In the lung cancer subtyping text below, which genes make up the early epistatic gene set (EEGS)?

● **TEXT SECTION**
● ● ● ● ●
Enhancing the Prognostic Precision of Unsupervised Lung Cancer Subtyping Using a Network-Assisted Data Mining of Early Mutated Driver Genes

Lung cancer is often asymptomatic and typically diagnosed at an advanced stage, leading to limited progress in improving survival rates. While it is evident that a better prognosis often results from early detection, such molecular markers holding different prognostic values are not fully characterized. Here, we proposed a set of 47 early mutated driver genes (EMDGs), which are somatically mutated cancer driver genes likely to have arisen early, to serve as early prognostic biomarkers for identifying a clinical subtype of lung adenocarcinoma (LUAD). By leveraging an existing framework of network-based patient stratification, clustering performance based on 47 EMDGs outperforms those relying on benchmark cancer gene panels, yielding three prognosis-related LUAD subtypes. Approximately mutated at the same time window (early event), EMDGs likely interact epistatically, in turn, accounting for diverse tumor growth patterns. We thus performed an association rule mining coupled with network analysis to capture the co-occurring (CO) pattern of a significant gene pair likely co-mutated, resulting in an early epistatic gene set (EEGS = [KRAS, RYR2, TP53, KEAP1, STK11, EGFR]). Distinct epistatic patterns among different subgroups were correlated with survival outcomes. For example, patients carrying STK11/KEAP1 co-mutation were enriched in subgroup 3 (worst survival). For practical purposes, we developed a supervised model trained based on unsupervised mutational profiles (transformed heat diffusion scores). Our model exhibited a high predictive capability of survival prognosis (average accuracy 90.55%±3.21), thus eliminating the need for reclustering whenever new patients of unknown subgroups emerge. We anticipate that a future screening assay such as cell-free tumor DNA will benefit from our discovery towards early lung cancer detection, consequently improving overall survival.
● ● ● ● ●
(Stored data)

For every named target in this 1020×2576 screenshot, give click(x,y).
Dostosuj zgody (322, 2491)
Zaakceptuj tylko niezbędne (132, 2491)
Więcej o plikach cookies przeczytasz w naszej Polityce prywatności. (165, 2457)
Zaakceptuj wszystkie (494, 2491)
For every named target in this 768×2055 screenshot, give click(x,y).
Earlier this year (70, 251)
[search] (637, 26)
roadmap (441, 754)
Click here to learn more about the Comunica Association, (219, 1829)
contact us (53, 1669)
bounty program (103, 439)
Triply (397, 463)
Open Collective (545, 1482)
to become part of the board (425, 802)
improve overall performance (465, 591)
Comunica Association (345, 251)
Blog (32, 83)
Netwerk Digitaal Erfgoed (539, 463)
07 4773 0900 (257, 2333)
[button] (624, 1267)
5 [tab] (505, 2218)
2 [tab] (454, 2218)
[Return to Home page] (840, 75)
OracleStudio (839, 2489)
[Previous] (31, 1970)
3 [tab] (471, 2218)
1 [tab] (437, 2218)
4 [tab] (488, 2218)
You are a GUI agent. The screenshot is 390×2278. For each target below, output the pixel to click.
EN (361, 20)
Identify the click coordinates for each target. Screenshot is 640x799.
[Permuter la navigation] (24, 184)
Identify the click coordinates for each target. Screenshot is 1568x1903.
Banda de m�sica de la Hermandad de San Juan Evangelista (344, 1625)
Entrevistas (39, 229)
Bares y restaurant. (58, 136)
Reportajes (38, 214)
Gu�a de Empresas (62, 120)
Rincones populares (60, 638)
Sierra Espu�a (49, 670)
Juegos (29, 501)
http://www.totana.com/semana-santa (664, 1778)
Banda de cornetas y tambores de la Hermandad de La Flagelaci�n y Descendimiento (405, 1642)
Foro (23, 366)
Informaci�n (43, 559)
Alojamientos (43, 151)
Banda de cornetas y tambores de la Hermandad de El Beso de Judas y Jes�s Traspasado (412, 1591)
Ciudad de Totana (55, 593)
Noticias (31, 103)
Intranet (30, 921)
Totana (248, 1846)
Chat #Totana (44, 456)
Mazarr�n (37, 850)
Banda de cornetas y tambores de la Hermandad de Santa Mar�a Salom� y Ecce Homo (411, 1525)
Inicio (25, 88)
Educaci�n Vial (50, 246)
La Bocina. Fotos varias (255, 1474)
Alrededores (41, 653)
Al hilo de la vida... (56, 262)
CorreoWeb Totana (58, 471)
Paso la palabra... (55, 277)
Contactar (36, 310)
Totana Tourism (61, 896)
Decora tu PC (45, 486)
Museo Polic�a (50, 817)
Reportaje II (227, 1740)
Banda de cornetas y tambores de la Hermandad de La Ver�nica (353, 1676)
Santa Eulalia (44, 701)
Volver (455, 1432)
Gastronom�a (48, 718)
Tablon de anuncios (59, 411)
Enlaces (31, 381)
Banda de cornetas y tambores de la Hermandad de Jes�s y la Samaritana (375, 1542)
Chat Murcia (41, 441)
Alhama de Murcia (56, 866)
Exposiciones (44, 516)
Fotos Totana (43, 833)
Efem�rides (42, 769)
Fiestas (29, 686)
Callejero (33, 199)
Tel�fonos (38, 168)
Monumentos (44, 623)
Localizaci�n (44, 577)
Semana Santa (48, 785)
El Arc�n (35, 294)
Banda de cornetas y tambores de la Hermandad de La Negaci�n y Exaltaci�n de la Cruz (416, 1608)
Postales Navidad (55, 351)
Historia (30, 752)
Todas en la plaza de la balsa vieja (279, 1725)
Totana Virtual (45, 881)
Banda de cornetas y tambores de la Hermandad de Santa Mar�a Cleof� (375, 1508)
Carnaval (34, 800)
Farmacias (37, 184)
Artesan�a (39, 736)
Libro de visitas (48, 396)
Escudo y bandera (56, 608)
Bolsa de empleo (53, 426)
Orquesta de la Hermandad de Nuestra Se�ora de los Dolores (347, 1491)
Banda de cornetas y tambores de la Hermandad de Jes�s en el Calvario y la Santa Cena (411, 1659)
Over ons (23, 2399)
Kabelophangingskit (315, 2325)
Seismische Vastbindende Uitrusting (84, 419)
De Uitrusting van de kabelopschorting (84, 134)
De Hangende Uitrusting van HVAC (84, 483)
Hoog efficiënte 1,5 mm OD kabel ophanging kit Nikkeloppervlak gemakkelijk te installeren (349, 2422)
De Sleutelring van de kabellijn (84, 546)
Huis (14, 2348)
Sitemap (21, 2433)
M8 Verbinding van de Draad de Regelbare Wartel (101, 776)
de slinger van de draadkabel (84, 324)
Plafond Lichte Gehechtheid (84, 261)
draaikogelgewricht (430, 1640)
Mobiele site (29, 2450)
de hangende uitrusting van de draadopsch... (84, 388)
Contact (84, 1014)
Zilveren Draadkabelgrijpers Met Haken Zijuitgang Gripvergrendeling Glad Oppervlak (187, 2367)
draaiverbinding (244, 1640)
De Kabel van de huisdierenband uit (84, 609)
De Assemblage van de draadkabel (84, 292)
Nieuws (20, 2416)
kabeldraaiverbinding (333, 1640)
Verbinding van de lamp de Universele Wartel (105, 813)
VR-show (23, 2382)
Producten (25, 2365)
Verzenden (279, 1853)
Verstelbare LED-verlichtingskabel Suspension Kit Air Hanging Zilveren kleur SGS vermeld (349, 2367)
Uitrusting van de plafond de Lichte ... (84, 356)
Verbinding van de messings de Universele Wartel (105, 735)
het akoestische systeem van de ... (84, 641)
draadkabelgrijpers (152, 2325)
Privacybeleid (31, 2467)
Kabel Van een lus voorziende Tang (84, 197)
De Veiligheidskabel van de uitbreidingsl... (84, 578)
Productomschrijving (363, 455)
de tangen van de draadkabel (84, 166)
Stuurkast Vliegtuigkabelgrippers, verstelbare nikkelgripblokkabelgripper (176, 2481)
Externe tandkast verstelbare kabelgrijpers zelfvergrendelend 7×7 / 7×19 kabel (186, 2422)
● ● ● ● ●
● **RESPONSE TO THIS EXERCISE**
KRAS, RYR2, TP53, KEAP1, STK11, and EGFR.